Ruhmeshalle Stevie Wonder - Songs In The Key Of Life
Mitte der Siebziger will Stevie Wonder die Musik eigentlich an den Nagel hängen. Als ihm sein Label aber völlige künstlerische Freiheit gewährt, verbunkert er sich nochmal im Studio und nimmt sein großes Meisterwerk auf.
Noch bevor ich jemals einen einzigen Song von Stevie Wonder gehört habe, weiß ich, dass er blind ist. Auf dem Schulhof ist "Stevie Wonder" quasi das Synonym für blind. Neben jeder Menge schlechter Witze erzählte man sich auch immer wieder, wie krass es ist, dass er als Blinder Musik macht. Musikalisch ist meiner Generation Stevie Wonder bestenfalls durch zwei Lieder bekannt: "I Just Called To Say I Love You" und natürlich "Happy Birthday", das jeden verdammten Abend in irgendeiner Bar läuft. Wie wenig diese beiden Songs der musikalischen Genialität von Stevie Wonder gerecht werden, weiß ich erst, als ich zum ersten Mal "Songs In The Key Of Life" höre.
Enttäuscht von der Regierung
Als das Album Mitte der Siebziger erscheint, ist Stevie Wonder bereits ganz oben. Binnen kürzester Zeit hat er sich mit seinen letzten drei Alben zum weltweiten Superstar katapultiert. Doch ihm bedeutet das alles nichts, denn er ist wütend auf die Regierung der USA und die Art und Weise, wie sie mit seinen schwarzen Mitbürgern umgeht. Er hat ernsthaft vor, die Musik an den Nagel zu hängen. Sein Ziel: nach Ghana auswandern und dort mit behinderten Kindern arbeiten. Als ihm sein Label Motown aber den bis dato höchst datierten Vertrag der Musikgeschichte vor die Nase legt, der ihm noch dazu völlige künstlerische Freiheit gewährt, kann er nicht ablehnen. Er bläst das Abschiedskonzert ab und macht sich wieder an die Arbeit.

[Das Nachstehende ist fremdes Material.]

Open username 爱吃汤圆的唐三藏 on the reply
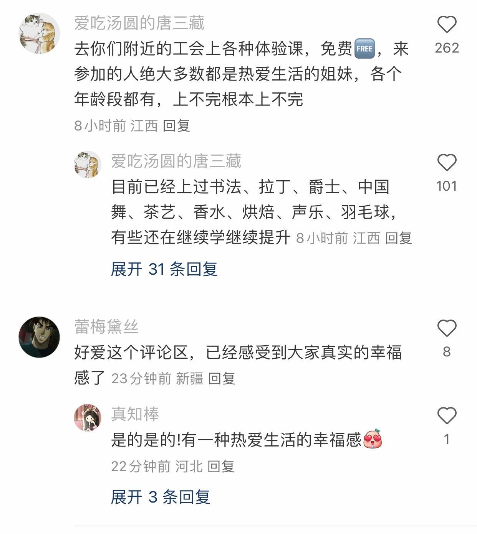 click(176, 161)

21 Songs, über 130 Musiker
Während die ganze Welt gespannt auf das Album wartet, arbeitet Wonder wie besessen an jedem noch so kleinen Detail. Ein Jahr lang verschiebt er die Veröffentlichung immer wieder, denn "Songs In The Key Of Life" soll sein Meisterwerk werden. Über 130 Musiker sind an den Aufnahmen zu den 21 Songs beteiligt – unter ihnen Namen wie Herbie Hancock, George Benson oder Minnie Riperton. Aber sie alle sind nur Statisten. Wonder schreibt, komponiert, produziert und arrangiert fast jeden Song im Alleingang.
Auf "Songs In The Key Of Life" zeigt Wonder seine unfassbare musikalische Bandbreite: Funk, Soul, Latin, Calypso, Jazz, Rock und Blues. Neben klassischen Pop-Balladen finden sich auf dem Album auch Big-Band-Nummern, Disco-Anleihen oder pastorale Gesänge. Inhaltlich führt Wonder immer wieder sozialkritische Themen an: Er beklagt den Rassismus in Amerika und zeigt die Armut und Hoffnungslosigkeit vieler Schwarzer auf. Seine Texte sind dabei zwar nicht zwangsläufig intellektuell, dafür von einer Dringlichkeit und Direktheit, die unter die Haut geht.
Eine Vorlage für viele Hits
Das Album wird wie erwartet ein Mega-Seller und die Songs über die Jahre tausendfach gesamplet. "Pastime Paradise" ist die Vorlage für Coolios "Gangstas Paradise", "As" wird durch Mary J. Blidge nochmal zum riesen Hit, "I Wish" ist das Sample in Will Smiths "Wild Wild West". Und "Another Star" kennt man sowieso in zig Varianten. Leider scheint es, als hätte Stevie Wonder all seinen kreativen Input in diesem einen Album verbraten. Denn alles was danach kommt, kann diesem gigantischen Werk nicht ansatzweise das Wasser reichen. Obwohl die schlechteren Songs wie so oft die größeren Hits werden. Aber im Pop-Biz geht es eben manchmal genauso ungerecht zu, wie auf dem Schulhof.